**Question brève 1**
Dans le fil de discussion sur l'erreur de table du système de fichiers, quelle extension est désignée comme fautive ?
**Question brève 2**
Renvoyez à l'identique le passage du fil de discussion qui commence par « ## Membre supprimé 2 (25 » et se termine par « 9.0 à la 9.04. ».

**Texte cité**
↓

# table du sysème de fichiers incorrecte - mac os9



## nicole sophie viau (22 Avril 2000)

Depuis que j'ai mis à jour OE5 à  OE5.0.2, j'ai le message suivant à l'ouverture de mon IMAC :
"Table du système de fichiers incorrecte, pour désactiver temporairement les extensions redémarrez en appuyant sur la touche MAJUSCULE.  La seule façon de corriger cela, c'est de faire 'option' + 'commande' + 'p' + 'r'.   Comment corriger cela définitivement?
Merci de votre aide


----------



## JackSim (22 Avril 2000)

PommeA a trouvé la fautive : l'extension SerialShimLib. Voir à cette adresse :
 

------------------
*JackSim*
[URL=http://www.lede.ch]lede.ch

[Ce message à été édité par JackSim (Édité le 22-04-2000).]


----------



## Membre supprimé 2 (25 Avril 2000)

Je ne sais pas quelle version de MacOS tu utilises, mais sache que j'ai résolu le problème en passant de la 9.0 à la 9.04.


Christophe.


----------



## Membre supprimé 2 (1 Mai 2000)

Ce message apparait souvent sur mon iMac DV SE et j'avoue que ne connaissant pas la source de cette erreur système je remplace mon OS 9 par celui de sauvegarde que j'ai créé sur un autre disque.

↑

**Données affichées**
↓

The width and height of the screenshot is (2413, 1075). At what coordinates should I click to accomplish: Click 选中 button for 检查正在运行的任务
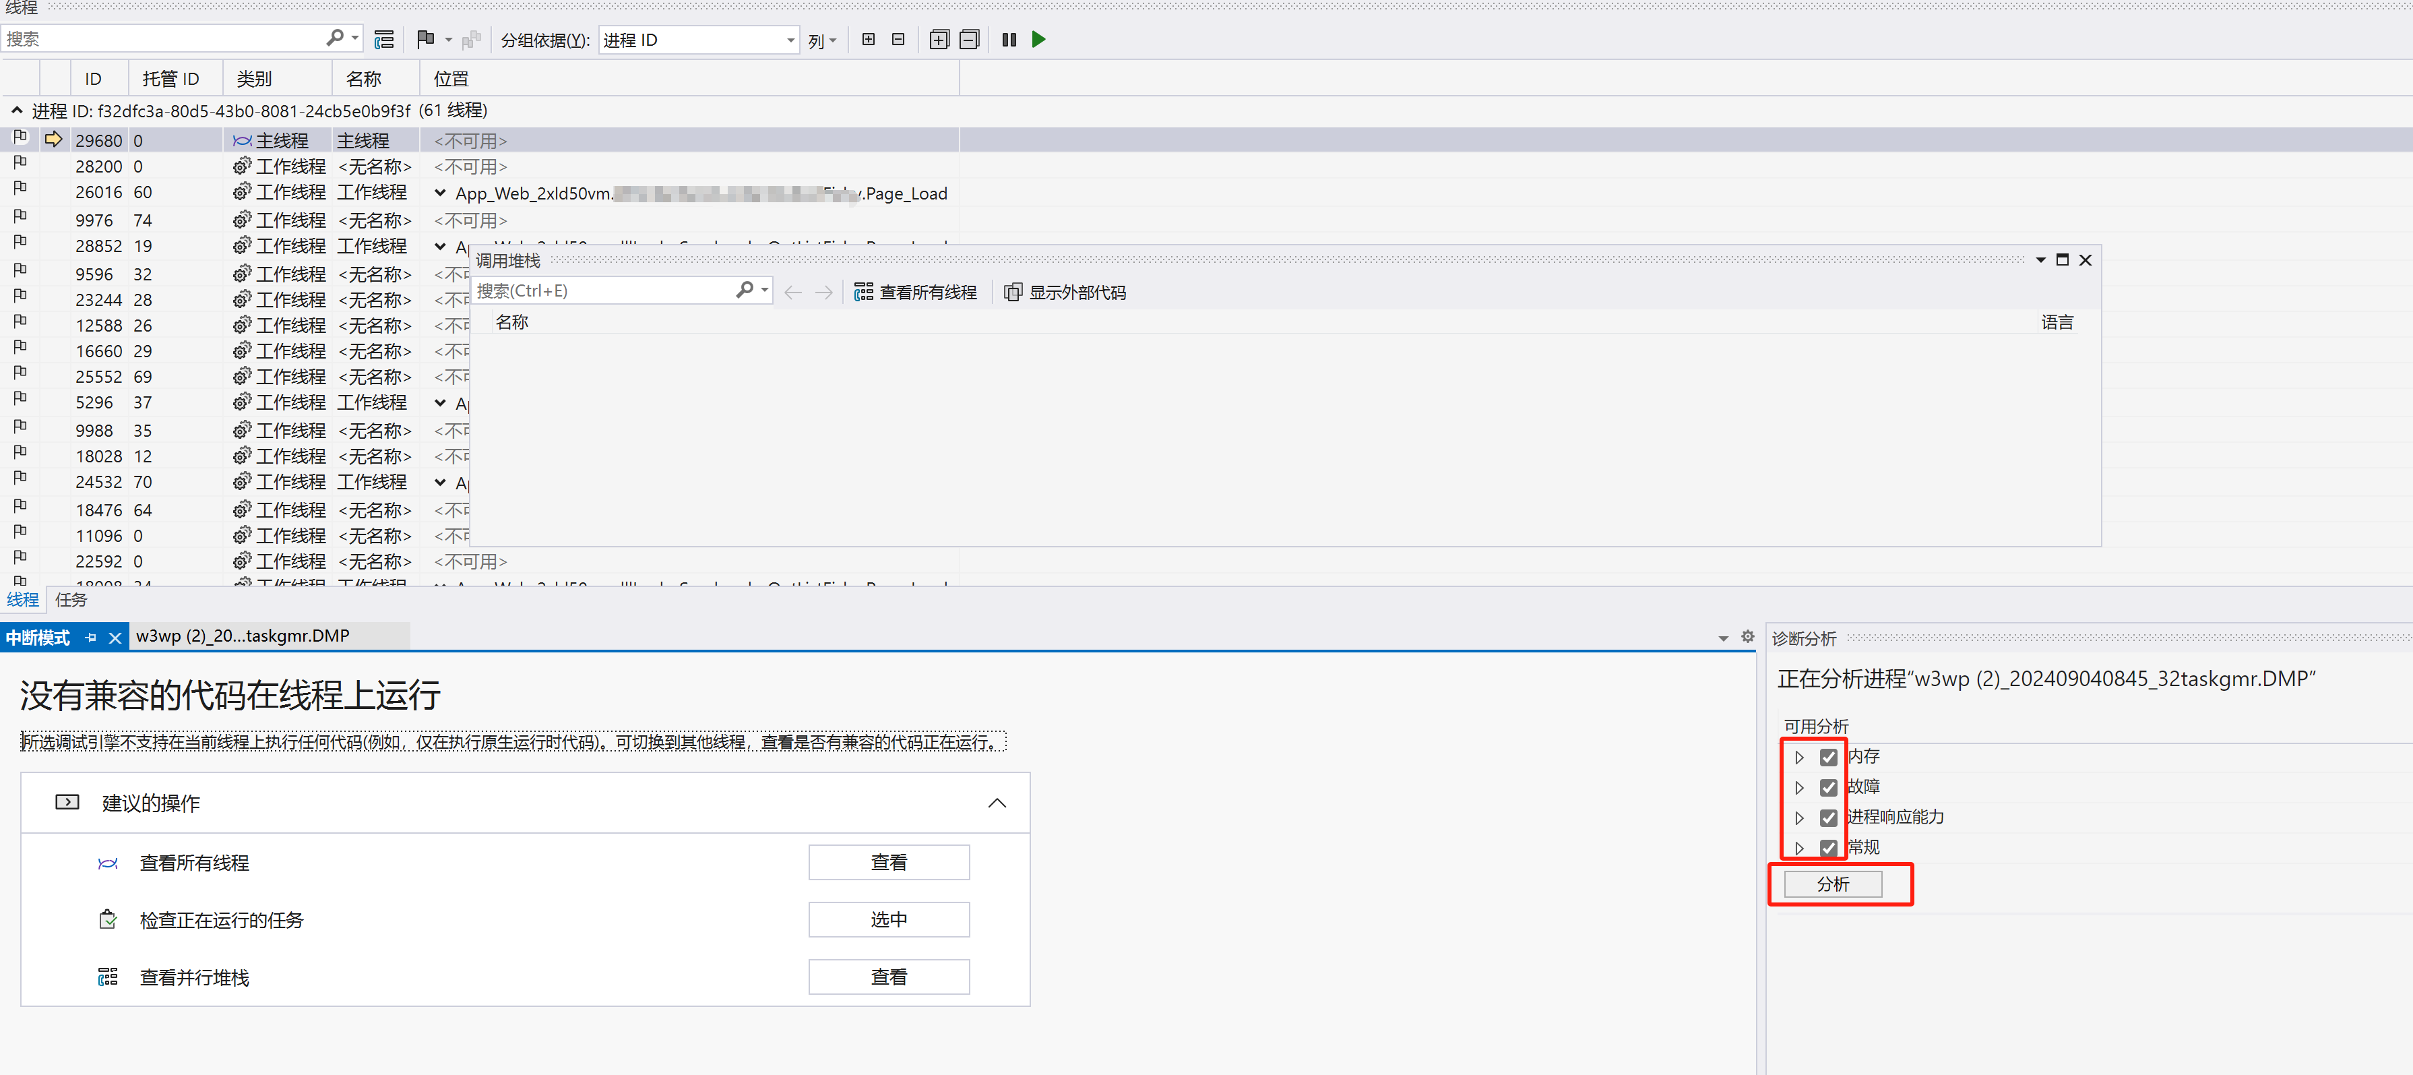click(888, 919)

↑

**Réponse complète 1**
L'extension SerialShimLib.

**Réponse complète 2**
## Membre supprimé 2 (25 Avril 2000)

Je ne sais pas quelle version de MacOS tu utilises, mais sache que j'ai résolu le problème en passant de la 9.0 à la 9.04.